This observational retrospective study aims to evaluate changes in taste perception, eating habits, and behavioral aspects in adults treated with GLP-1 receptor agonists for weight loss. Participants include adults aged 18-60 receiving treatment at specialized nutrition centers in Italy. Data are collected from clinical records, dietary questionnaires, and metabolic assessments before and after at least 12 weeks of GLP-1 agonist treatment. The study's primary goal is to understand how these treatments affect food preferences and taste perception. Secondary outcomes include changes in body weight, body composition, gastrointestinal side effects, and treatment adherence. All data are anonymized and collected according to ethical guidelines.

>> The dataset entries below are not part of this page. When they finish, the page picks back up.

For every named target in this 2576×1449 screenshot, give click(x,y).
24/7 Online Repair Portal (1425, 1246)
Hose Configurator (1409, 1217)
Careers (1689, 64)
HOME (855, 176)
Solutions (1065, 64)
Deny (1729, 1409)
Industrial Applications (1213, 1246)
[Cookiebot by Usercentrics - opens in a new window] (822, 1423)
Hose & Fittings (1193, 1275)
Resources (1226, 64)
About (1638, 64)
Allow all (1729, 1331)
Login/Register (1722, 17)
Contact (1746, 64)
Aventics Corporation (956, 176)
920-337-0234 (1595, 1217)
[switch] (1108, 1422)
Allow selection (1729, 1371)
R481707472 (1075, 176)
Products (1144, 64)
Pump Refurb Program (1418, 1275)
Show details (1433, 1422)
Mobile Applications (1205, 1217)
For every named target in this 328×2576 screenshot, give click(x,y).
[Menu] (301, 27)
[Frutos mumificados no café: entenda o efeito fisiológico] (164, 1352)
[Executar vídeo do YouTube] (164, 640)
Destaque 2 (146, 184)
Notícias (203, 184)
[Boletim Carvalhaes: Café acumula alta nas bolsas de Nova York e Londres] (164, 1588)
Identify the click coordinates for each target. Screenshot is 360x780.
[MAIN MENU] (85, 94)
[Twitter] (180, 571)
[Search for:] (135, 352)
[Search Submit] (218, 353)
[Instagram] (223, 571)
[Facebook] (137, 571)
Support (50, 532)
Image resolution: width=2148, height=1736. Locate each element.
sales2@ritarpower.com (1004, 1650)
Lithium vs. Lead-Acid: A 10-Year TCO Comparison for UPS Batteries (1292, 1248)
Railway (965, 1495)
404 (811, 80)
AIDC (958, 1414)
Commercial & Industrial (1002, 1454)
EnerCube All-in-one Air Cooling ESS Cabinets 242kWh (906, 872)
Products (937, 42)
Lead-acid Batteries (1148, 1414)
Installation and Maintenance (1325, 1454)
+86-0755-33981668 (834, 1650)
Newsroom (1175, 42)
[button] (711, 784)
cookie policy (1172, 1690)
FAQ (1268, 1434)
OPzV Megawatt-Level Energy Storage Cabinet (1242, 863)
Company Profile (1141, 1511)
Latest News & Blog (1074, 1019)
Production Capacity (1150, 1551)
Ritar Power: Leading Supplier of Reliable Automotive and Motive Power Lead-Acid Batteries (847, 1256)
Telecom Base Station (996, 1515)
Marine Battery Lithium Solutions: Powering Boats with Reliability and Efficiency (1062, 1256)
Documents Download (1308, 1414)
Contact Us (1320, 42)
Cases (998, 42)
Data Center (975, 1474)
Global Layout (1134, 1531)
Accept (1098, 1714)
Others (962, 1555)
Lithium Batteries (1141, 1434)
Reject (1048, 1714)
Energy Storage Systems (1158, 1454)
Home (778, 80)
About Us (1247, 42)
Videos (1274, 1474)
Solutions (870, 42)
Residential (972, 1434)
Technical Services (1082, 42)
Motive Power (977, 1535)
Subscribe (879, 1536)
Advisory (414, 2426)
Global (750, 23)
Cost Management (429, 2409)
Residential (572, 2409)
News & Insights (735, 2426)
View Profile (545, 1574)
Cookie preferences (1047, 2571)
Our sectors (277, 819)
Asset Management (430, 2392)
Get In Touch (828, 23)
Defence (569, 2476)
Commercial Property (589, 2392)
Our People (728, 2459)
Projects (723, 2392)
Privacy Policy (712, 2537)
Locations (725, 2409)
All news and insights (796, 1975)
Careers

This retrospective observational study investigates changes in taste perception, eating habits, and other behavioral aspects associated with the use of GLP-1 receptor agonists in patients undergoing treatment for weight loss. The study includes adults aged 18-60 years who have been treated at specialized nutrition centers in Italy during 2025-2026. Data are collected retrospectively from clinical records, dietary questionnaires, bioimpedance analysis for body composition, and metabolic assessments conducted before and after at least 12 weeks of treatment with GLP-1 agonists such as semaglutide or tirzepatide. The primary objective is to evaluate the impact of GLP-1 agonist treatment on food preferences and taste perception changes. Secondary objectives include quantifying changes in body weight, body mass index (BMI), and body composition (fat mass and lean mass), assessing gastrointestinal side effects, measuring total energy expenditure and physical activity variations, and estimating treatment adherence and discontinuation reasons. Data collection involves anonymized extraction of demographic, anthropometric, clinical, dietary, and behavioral information in accordance with GDPR and ethical guidelines. The analysis is performed using statistical methods including paired t-tests, Wilcoxon tests, and regression models adjusted for age, sex, baseline BMI, diabetes status, and concomitant medications. This study is non-profit and does not involve additional costs or interventions beyond routine clinical care. Ethical approval is pending and will be obtained before the study initiation. All procedures will comply with local regulations and ethical guidelines.